### Texte fourni:
************

Techniciens et élus soulignent aussi l’importance de ne pas se précipiter dans l’action : le temps est nécessaire pour mûrir la réflexion, et une fois l’action lancée, il est alors tout aussi important de bien médiatiser l’évènement, surtout lorsque le retour en régie atteint effectivement les objectifs fixés.
Pour ce faire il faut disposer de tous les paramètres (état du patrimoine, des finances, etc.) afin de juger sur pièce de l’effet positif d’un retour en régie. Pour cela, il ne faut pas hésiter à s’entourer des compétences externes nécessaires.
M. Pascal Cabley, directeur de la régie, réalisera ainsi un tableau récapitulatif basé sur les rapports financiers de la CEO de 1995 à 2001, et de la régie de 2001 à 2003.
La création de la Reane
Aux termes d’intenses réflexions, l’équipe municipale décide donc en 2000 de mettre un terme unilatéralement aux contrats de délégation en cours. Une décision rarissime, tant les menaces de rétorsion des entreprises pèsent lourd dans la balance. L’autre cas emblématique en la matière est celui de Castres, où un maire UMP, prenant le relais d’une contestation portée des années durant par des associations d’usagers, boutera dehors Suez-Lyonnaise des eaux, qui sera finalement déboutée de ses demandes d’indemnisation au terme d’années de guerilla procédurale.
Neufchâteau plonge donc dans l’inconnu mais n’en crée pas moins la Reane (Régie autonome de l’Eau et de l’Assainissement de Neufchateau), première régie à personnalité morale et autonomie financière créée en France depuis des lustres.

************

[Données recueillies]
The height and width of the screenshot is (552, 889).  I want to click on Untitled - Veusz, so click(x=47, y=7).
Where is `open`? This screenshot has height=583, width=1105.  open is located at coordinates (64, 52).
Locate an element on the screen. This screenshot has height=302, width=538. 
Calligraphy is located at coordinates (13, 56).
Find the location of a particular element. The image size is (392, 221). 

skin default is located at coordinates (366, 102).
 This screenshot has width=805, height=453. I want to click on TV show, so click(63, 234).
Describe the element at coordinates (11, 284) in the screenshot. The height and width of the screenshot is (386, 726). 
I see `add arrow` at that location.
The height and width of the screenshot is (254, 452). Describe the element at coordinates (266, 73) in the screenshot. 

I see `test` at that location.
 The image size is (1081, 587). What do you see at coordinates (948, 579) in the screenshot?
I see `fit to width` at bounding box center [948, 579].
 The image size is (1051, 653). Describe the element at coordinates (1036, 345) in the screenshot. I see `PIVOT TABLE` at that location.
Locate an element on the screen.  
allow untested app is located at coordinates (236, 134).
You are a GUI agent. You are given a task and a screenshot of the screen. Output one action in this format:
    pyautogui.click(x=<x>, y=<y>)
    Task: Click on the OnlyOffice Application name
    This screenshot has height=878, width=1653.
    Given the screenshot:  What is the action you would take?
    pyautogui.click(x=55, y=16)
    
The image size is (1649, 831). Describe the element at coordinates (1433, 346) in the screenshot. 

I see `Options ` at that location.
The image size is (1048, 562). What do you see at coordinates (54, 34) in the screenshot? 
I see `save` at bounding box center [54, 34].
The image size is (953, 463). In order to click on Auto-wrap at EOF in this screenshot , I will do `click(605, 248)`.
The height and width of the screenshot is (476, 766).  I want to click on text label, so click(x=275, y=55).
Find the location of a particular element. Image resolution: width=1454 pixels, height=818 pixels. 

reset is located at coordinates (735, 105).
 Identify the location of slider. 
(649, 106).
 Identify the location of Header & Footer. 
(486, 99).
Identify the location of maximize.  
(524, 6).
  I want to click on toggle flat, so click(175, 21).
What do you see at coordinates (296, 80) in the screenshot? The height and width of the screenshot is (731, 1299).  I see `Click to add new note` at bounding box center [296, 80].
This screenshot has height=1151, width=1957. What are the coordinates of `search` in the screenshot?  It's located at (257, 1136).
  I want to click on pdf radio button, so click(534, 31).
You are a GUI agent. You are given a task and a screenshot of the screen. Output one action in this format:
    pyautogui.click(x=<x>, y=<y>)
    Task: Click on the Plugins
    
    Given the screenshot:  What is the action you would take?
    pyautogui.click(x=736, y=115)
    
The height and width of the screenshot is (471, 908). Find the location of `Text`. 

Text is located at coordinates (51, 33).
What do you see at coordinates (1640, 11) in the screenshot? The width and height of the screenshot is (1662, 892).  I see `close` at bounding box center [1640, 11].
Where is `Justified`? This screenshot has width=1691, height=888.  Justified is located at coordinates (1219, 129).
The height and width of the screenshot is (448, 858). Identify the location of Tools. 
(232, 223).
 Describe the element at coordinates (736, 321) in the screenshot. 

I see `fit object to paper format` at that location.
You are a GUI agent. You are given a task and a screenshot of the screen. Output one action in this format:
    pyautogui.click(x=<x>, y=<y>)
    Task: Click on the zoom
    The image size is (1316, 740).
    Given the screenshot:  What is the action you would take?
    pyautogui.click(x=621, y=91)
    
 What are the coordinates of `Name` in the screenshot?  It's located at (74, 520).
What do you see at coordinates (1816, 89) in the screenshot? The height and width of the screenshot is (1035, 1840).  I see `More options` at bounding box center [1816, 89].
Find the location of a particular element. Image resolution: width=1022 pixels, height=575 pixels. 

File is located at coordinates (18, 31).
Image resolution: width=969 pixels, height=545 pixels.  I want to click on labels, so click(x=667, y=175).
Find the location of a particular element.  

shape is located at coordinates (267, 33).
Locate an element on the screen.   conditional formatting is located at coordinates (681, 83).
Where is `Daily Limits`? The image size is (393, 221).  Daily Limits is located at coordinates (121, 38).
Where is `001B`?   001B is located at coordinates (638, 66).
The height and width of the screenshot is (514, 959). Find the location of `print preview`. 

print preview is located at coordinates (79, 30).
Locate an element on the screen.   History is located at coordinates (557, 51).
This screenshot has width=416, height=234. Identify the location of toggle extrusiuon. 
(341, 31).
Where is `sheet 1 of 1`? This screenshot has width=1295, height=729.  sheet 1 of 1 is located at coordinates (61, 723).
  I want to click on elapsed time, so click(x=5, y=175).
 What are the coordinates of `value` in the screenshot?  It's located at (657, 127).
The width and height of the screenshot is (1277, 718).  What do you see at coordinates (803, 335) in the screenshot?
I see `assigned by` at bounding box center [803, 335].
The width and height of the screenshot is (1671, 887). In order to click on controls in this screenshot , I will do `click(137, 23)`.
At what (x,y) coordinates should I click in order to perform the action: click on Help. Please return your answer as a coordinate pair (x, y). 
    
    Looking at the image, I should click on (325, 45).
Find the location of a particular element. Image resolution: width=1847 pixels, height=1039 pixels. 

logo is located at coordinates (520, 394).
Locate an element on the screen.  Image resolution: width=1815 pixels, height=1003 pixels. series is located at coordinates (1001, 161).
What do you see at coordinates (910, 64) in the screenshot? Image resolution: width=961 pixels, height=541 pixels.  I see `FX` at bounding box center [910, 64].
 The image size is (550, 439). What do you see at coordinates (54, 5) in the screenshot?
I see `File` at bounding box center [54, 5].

************

### Travail à faire:
1) D'après le texte sur la régie de l'eau de Neufchâteau, en quelle année l'équipe municipale décide-t-elle de mettre fin aux contrats de délégation en cours ?
2) Recopiez les lignes de la liste à partir de celle qui contient « Find the location of a particular element. The » jusqu'à celle qui contient « This screenshot has width=805, height=453. », ces deux lignes comprises.
Le texte et la liste proviennent de sources distinctes.

### Corrigé:
1) En 2000.

2)
Find the location of a particular element. The image size is (392, 221). 

skin default is located at coordinates (366, 102).
 This screenshot has width=805, height=453. I want to click on TV show, so click(63, 234).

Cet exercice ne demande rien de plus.